→ Tarefas a cumprir
1: No artigo sobre o filme Eu, um negro, qual ator do cinema americano Oumarou Ganda decide interpretar?
2: Reproduza fielmente o trecho do artigo que começa em "É importante notar" e prossegue até "que nunca, audiovisual).".

→ Artigo
Eu, um negro (1958), de Jean Rouch ocupa um lugar entre o documentário e a ficção, uma etnoficção, como denomina o próprio cineasta. Rouch propõe a um grupo de amigos em Abidjan, na Costa do Marfim, que interpretem cada um, livremente, um personagem e se encenem diante da câmera. Oumarou Ganda, por exemplo, o "herói" do filme, decide interpretar Edward G. Robinson, um famoso ator do cinema americano na época. Há aí, nos sujeitos filmados, um desejo de estar (ser) no filme, de fantasiar sobre sua própria fantasia. Não havendo até então a possibilidade do som direto, montado o filme, Rouch o exibe aos atores-personagens, pedindo que recriem, a partir das imagens, suas falas, que as improvisem.
É importante notar que a sobreposição das vozes aos corpos filmados não é um gesto de colagem, mas antes um encontro, mais do que isso, um esbarro, aquilo que não se pode dominar. É no impensado dos corpos e das falas, em sua duração conjunta que Eu, um negro parece melhor acolher aqueles que filma, com todos seus desejos e afetos impregnados na imagem (imagem, mais do que nunca, audiovisual).

→ Dados fornecidos
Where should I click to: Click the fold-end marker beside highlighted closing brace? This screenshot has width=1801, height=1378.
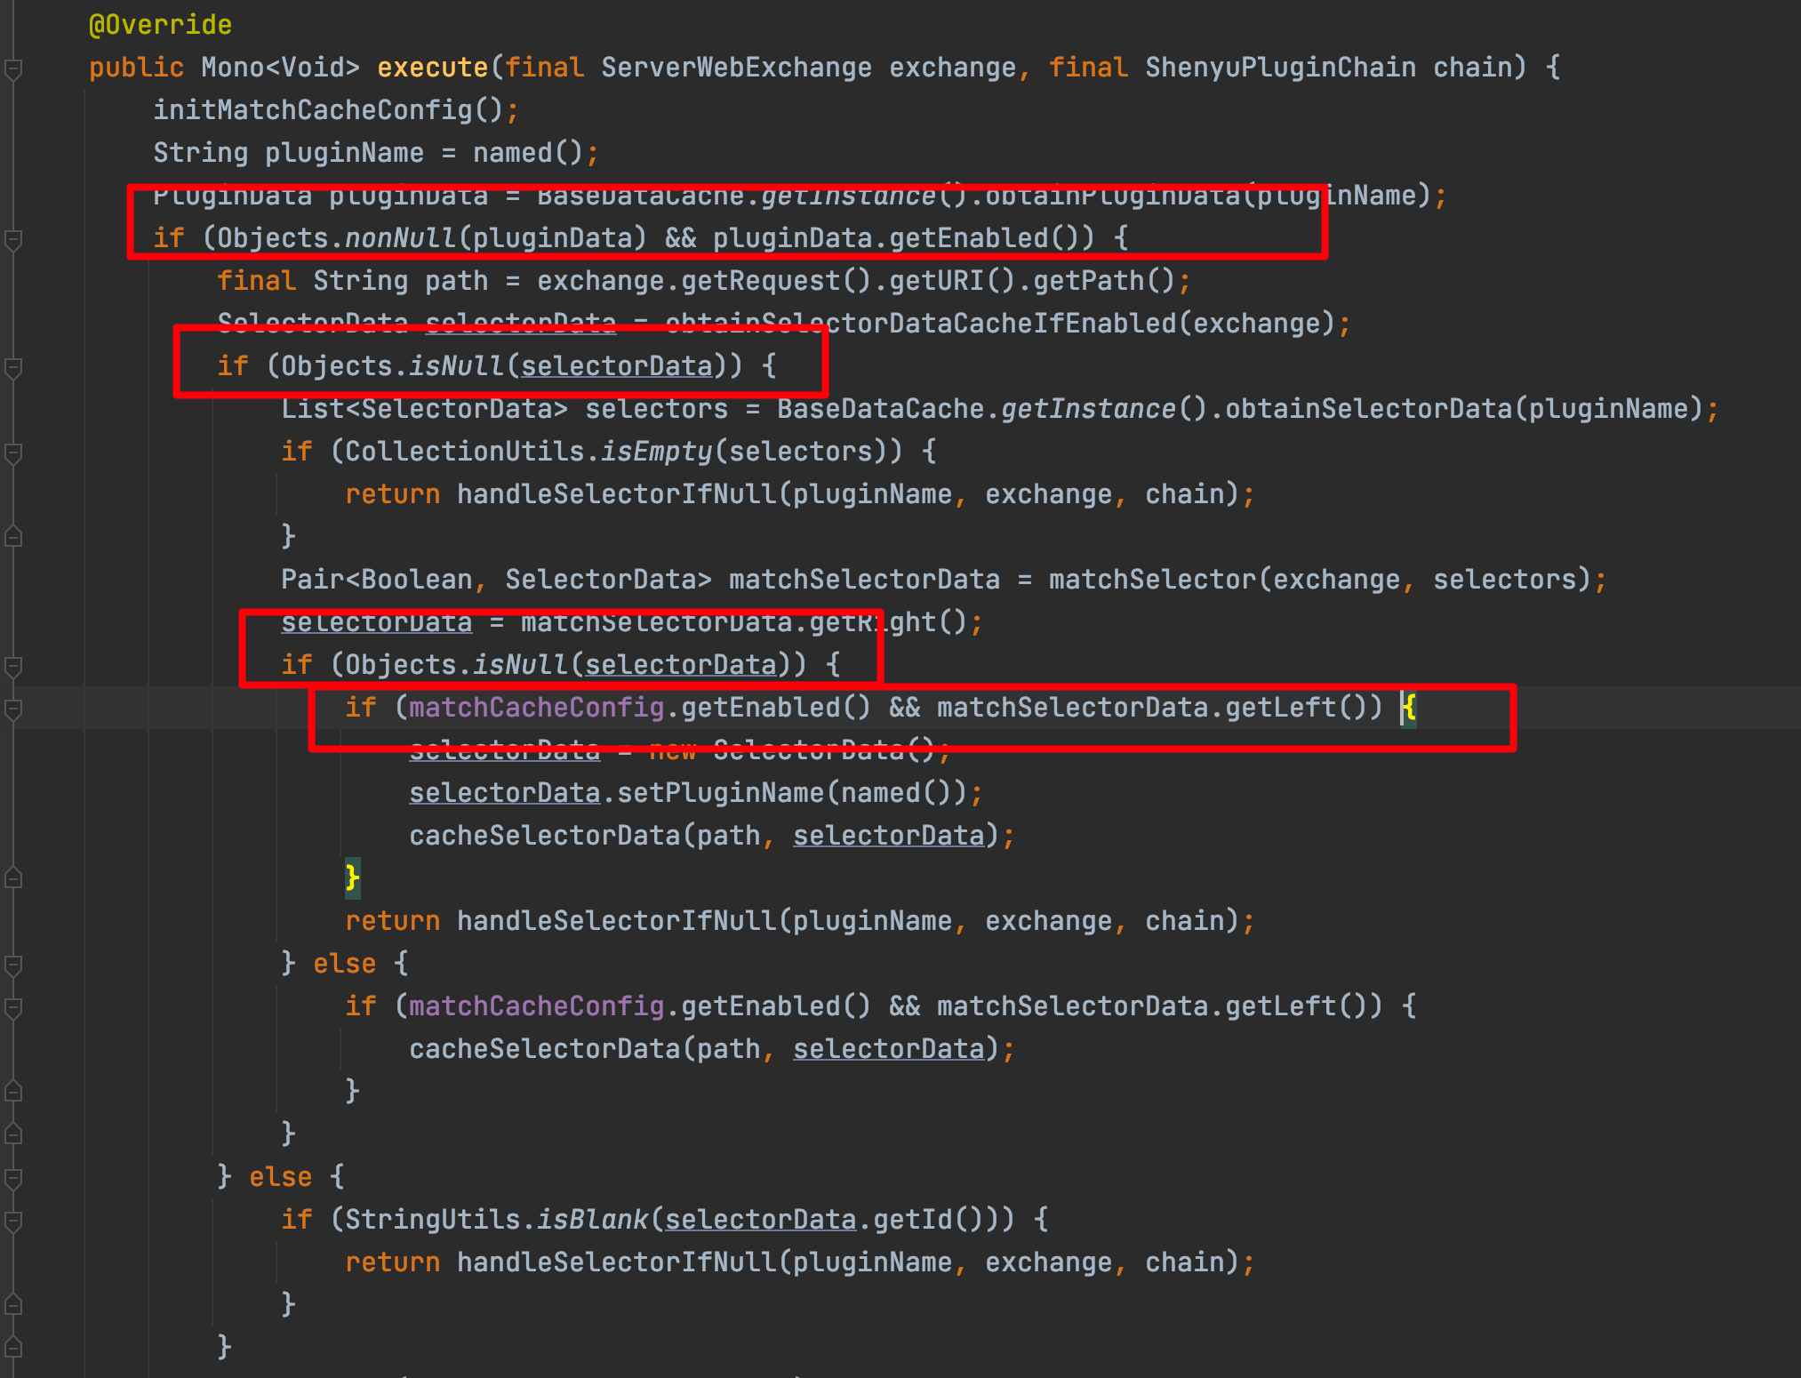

→ Lista de soluções
1: Edward G. Robinson.

2:
É importante notar que a sobreposição das vozes aos corpos filmados não é um gesto de colagem, mas antes um encontro, mais do que isso, um esbarro, aquilo que não se pode dominar. É no impensado dos corpos e das falas, em sua duração conjunta que Eu, um negro parece melhor acolher aqueles que filma, com todos seus desejos e afetos impregnados na imagem (imagem, mais do que nunca, audiovisual).